Stored items
■ ■ ■
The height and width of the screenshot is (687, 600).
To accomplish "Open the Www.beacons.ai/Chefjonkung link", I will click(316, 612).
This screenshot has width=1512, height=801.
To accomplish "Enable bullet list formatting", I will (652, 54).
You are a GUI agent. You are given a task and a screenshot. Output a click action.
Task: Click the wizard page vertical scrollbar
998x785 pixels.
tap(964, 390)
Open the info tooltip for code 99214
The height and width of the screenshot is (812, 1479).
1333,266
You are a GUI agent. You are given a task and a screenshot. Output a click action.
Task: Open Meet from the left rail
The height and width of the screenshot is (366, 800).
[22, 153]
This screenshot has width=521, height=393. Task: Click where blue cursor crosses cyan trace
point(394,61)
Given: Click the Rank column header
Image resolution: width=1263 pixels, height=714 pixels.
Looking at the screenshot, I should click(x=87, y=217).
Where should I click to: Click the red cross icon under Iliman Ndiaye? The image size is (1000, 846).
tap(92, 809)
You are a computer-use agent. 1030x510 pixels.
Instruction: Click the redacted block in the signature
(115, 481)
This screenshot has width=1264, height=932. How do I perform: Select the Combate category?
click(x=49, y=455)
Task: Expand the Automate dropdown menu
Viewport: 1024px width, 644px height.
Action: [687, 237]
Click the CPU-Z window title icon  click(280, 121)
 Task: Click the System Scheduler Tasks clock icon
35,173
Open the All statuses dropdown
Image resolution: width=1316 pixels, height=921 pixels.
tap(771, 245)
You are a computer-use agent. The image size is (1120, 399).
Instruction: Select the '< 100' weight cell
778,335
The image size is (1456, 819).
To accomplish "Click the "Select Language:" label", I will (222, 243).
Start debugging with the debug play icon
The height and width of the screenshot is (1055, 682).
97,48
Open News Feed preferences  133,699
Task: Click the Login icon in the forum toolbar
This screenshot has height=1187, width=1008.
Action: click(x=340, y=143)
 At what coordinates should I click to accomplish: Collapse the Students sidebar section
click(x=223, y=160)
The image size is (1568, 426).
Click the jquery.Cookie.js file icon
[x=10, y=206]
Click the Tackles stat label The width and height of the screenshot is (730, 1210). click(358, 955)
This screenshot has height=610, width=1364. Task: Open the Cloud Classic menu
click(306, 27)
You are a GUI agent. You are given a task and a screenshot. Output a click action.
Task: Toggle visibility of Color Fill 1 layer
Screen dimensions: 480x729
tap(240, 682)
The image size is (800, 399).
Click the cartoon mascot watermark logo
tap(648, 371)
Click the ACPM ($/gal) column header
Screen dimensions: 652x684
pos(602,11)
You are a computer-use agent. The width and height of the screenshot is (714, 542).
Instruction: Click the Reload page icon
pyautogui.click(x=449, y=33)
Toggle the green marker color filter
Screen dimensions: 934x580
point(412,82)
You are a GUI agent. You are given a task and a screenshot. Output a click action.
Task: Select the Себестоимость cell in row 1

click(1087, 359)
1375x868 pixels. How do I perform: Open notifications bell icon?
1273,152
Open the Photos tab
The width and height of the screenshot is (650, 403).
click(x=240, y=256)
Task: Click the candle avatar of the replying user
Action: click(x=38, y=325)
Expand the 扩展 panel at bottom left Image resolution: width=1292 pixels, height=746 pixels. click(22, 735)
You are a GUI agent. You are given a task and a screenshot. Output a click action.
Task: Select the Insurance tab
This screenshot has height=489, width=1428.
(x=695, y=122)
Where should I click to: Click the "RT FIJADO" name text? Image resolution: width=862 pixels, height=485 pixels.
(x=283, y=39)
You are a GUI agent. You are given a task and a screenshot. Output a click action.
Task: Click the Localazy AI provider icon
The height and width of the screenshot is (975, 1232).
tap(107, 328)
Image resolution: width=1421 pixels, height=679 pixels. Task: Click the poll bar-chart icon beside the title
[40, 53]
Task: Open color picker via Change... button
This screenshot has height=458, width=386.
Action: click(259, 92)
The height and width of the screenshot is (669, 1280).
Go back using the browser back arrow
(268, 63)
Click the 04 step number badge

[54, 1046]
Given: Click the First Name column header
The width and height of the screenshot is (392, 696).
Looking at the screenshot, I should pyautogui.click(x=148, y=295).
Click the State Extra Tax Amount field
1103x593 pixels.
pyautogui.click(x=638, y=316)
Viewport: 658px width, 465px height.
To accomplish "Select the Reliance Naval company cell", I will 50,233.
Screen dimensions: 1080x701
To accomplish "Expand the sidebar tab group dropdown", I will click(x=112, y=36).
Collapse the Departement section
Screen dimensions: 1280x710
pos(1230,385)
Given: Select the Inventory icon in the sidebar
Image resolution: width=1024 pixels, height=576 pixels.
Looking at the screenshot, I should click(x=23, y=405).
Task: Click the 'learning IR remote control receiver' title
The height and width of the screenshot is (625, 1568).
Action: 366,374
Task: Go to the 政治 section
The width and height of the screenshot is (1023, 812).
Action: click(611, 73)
■ ■ ■
_WHAT NEEDS TO BE DONE_: Including any blank lines, repeat the data exactly.

_TASK OUTPUT_:
The height and width of the screenshot is (687, 600).
To accomplish "Open the Www.beacons.ai/Chefjonkung link", I will click(316, 612).
This screenshot has width=1512, height=801.
To accomplish "Enable bullet list formatting", I will (652, 54).
You are a GUI agent. You are given a task and a screenshot. Output a click action.
Task: Click the wizard page vertical scrollbar
998x785 pixels.
tap(964, 390)
Open the info tooltip for code 99214
The height and width of the screenshot is (812, 1479).
1333,266
You are a GUI agent. You are given a task and a screenshot. Output a click action.
Task: Open Meet from the left rail
The height and width of the screenshot is (366, 800).
[22, 153]
This screenshot has width=521, height=393. Task: Click where blue cursor crosses cyan trace
point(394,61)
Given: Click the Rank column header
Image resolution: width=1263 pixels, height=714 pixels.
Looking at the screenshot, I should click(x=87, y=217).
Where should I click to: Click the red cross icon under Iliman Ndiaye? The image size is (1000, 846).
tap(92, 809)
You are a computer-use agent. 1030x510 pixels.
Instruction: Click the redacted block in the signature
(115, 481)
This screenshot has width=1264, height=932. How do I perform: Select the Combate category?
click(x=49, y=455)
Task: Expand the Automate dropdown menu
Viewport: 1024px width, 644px height.
Action: [687, 237]
Click the CPU-Z window title icon  click(280, 121)
 Task: Click the System Scheduler Tasks clock icon
35,173
Open the All statuses dropdown
Image resolution: width=1316 pixels, height=921 pixels.
tap(771, 245)
You are a computer-use agent. The image size is (1120, 399).
Instruction: Select the '< 100' weight cell
778,335
The image size is (1456, 819).
To accomplish "Click the "Select Language:" label", I will (222, 243).
Start debugging with the debug play icon
The height and width of the screenshot is (1055, 682).
97,48
Open News Feed preferences  133,699
Task: Click the Login icon in the forum toolbar
This screenshot has height=1187, width=1008.
Action: click(x=340, y=143)
 At what coordinates should I click to accomplish: Collapse the Students sidebar section
click(x=223, y=160)
The image size is (1568, 426).
Click the jquery.Cookie.js file icon
[x=10, y=206]
Click the Tackles stat label The width and height of the screenshot is (730, 1210). click(358, 955)
This screenshot has height=610, width=1364. Task: Open the Cloud Classic menu
click(306, 27)
You are a GUI agent. You are given a task and a screenshot. Output a click action.
Task: Toggle visibility of Color Fill 1 layer
Screen dimensions: 480x729
tap(240, 682)
The image size is (800, 399).
Click the cartoon mascot watermark logo
tap(648, 371)
Click the ACPM ($/gal) column header
Screen dimensions: 652x684
pos(602,11)
You are a computer-use agent. The width and height of the screenshot is (714, 542).
Instruction: Click the Reload page icon
pyautogui.click(x=449, y=33)
Toggle the green marker color filter
Screen dimensions: 934x580
point(412,82)
You are a GUI agent. You are given a task and a screenshot. Output a click action.
Task: Select the Себестоимость cell in row 1

click(1087, 359)
1375x868 pixels. How do I perform: Open notifications bell icon?
1273,152
Open the Photos tab
The width and height of the screenshot is (650, 403).
click(x=240, y=256)
Task: Click the candle avatar of the replying user
Action: click(x=38, y=325)
Expand the 扩展 panel at bottom left Image resolution: width=1292 pixels, height=746 pixels. click(22, 735)
You are a GUI agent. You are given a task and a screenshot. Output a click action.
Task: Select the Insurance tab
This screenshot has height=489, width=1428.
(x=695, y=122)
Where should I click to: Click the "RT FIJADO" name text? Image resolution: width=862 pixels, height=485 pixels.
(x=283, y=39)
You are a GUI agent. You are given a task and a screenshot. Output a click action.
Task: Click the Localazy AI provider icon
The height and width of the screenshot is (975, 1232).
tap(107, 328)
Image resolution: width=1421 pixels, height=679 pixels. Task: Click the poll bar-chart icon beside the title
[40, 53]
Task: Open color picker via Change... button
This screenshot has height=458, width=386.
Action: click(259, 92)
The height and width of the screenshot is (669, 1280).
Go back using the browser back arrow
(268, 63)
Click the 04 step number badge

[54, 1046]
Given: Click the First Name column header
The width and height of the screenshot is (392, 696).
Looking at the screenshot, I should pyautogui.click(x=148, y=295).
Click the State Extra Tax Amount field
1103x593 pixels.
pyautogui.click(x=638, y=316)
Viewport: 658px width, 465px height.
To accomplish "Select the Reliance Naval company cell", I will 50,233.
Screen dimensions: 1080x701
To accomplish "Expand the sidebar tab group dropdown", I will click(x=112, y=36).
Collapse the Departement section
Screen dimensions: 1280x710
pos(1230,385)
Given: Select the Inventory icon in the sidebar
Image resolution: width=1024 pixels, height=576 pixels.
Looking at the screenshot, I should click(x=23, y=405).
Task: Click the 'learning IR remote control receiver' title
The height and width of the screenshot is (625, 1568).
Action: 366,374
Task: Go to the 政治 section
The width and height of the screenshot is (1023, 812).
Action: click(611, 73)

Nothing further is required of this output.